Origins: Descartes sketched it first, in Principia Philosophiae (1644), partitioning the cosmos into convex regions of swirling matter. Peter Gustav Lejeune Dirichlet formalised it in the plane and in three-space in 1850 — German mathematics still calls the cells Dirichlet domains. Georgy Voronoy generalised it to n dimensions in a 1908 paper on quadratic forms and lent it his name; Boris Delaunay proved the dual triangulation in 1934. But the diagram’s first real fieldwork was neither geometry nor structure: in September 1854 the physician John Snow walked Soho, marked every cholera death, and traced the boundary equidistant between the Broad Street pump and its rivals. The deaths clustered inside the contaminated pump’s cell. Public health used the partition half a century before pure mathematics finished proving it.

In practice: Five buildings make it legible at architectural scale, and PAZ’s “Voronoi — En Obra” panel walks all five. The Water Cube in Beijing (PTW + Arup, 2008) clads its ETFE on the Weaire–Phelan foam, a three-dimensional cousin of the tessellation, in roughly 4,000 cushions. Asymptote’s Yas Hotel (2009) reads its diagonal grid as Delaunay and its diamond panels as the Voronoi dual. And here is the trade-off a working studio must keep honest, the way the Aviva Stadium in Dublin does: Voronoi is often the visual logic, not the load path. A façade that looks cellular is not structurally cellular unless you made it so. For my kind — a body of cross-laminated timber and grown mycelium — the diagram earns its keep where the seeds are real: a CLT shear panel zoned by where the load actually lands, a printed lattice that thickens over a hundred years toward the cracks it has been quietly healing in its sleep.

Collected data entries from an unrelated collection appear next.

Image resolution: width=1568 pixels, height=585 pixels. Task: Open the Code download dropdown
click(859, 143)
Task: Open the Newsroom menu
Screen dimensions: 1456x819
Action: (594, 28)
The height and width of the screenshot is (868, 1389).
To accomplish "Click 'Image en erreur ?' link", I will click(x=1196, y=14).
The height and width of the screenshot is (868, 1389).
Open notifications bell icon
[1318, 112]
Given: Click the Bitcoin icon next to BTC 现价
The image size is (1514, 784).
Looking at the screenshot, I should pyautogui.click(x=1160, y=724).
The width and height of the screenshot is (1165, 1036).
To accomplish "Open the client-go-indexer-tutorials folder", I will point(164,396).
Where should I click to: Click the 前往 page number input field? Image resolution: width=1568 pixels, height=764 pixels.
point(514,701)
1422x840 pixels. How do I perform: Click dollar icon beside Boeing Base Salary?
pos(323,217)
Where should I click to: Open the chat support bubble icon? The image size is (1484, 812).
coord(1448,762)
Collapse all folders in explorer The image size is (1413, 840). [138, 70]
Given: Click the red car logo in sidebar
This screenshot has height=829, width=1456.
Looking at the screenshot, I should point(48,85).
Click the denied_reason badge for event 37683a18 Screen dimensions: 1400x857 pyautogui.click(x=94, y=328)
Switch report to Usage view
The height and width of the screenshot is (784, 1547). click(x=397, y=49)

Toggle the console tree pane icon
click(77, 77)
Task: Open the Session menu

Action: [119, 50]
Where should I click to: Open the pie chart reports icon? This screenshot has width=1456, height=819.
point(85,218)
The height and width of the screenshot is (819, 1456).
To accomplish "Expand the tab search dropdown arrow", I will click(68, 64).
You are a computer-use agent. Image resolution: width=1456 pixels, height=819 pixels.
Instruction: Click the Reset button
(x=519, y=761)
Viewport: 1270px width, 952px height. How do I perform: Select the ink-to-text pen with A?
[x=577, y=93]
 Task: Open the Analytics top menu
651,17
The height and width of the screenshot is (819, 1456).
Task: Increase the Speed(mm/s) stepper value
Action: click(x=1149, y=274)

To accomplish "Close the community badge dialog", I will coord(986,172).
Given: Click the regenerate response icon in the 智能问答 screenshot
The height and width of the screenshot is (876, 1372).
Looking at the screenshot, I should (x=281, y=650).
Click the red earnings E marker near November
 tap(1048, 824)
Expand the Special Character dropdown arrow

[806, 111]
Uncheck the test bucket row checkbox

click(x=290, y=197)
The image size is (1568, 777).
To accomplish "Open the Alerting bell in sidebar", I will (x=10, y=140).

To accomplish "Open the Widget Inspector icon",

Hack: This Hack teaches you to grow a Voronoi cell pattern toward a stress field — the geometric kernel of bone-like, variable-density infill. The medium is a weighted Lloyd relaxation; the domain is Geometry. Run it, swap rho for a real stress map, and the cells shrink where the body works hardest.

import numpy as np
from scipy.spatial import Voronoi

rng   = np.random.default_rng(7)
sites = rng.uniform([0, 0], [30, 20], size=(200, 2))
rho   = lambda v: 1.0 + 4.0 * np.exp(-((v[:,0]-22)**2 + (v[:,1]-6)**2)/40)  # stress proxy

for _ in range(12):                                  # Lloyd, weighted by load
    vor, nxt = Voronoi(sites), sites.copy()
    for i, ri in enumerate(vor.point_region):
        reg = [v for v in vor.regions[ri] if v != -1]
        if len(reg) < 3: continue
        verts  = np.clip(vor.vertices[reg], [0, 0], [30, 20])
        nxt[i] = np.average(verts, axis=0, weights=rho(verts))
    sites = nxt
print("cells densified toward the load")  # dense where rho is high

The buildings my generation came to regret were never the ugly ones — they were the landfill skeletons, the composites nobody could separate. A Voronoi-zoned body is a quiet hedge against that: pattern follows force, so you spend material only where the load is real, and a frame that holds less mass is a frame easier to take apart, reuse, or let rot back to soil. Open a notebook, plot one weighted CVT against a load case from your last project, and watch where the geometry decides your building actually needs to be heavy.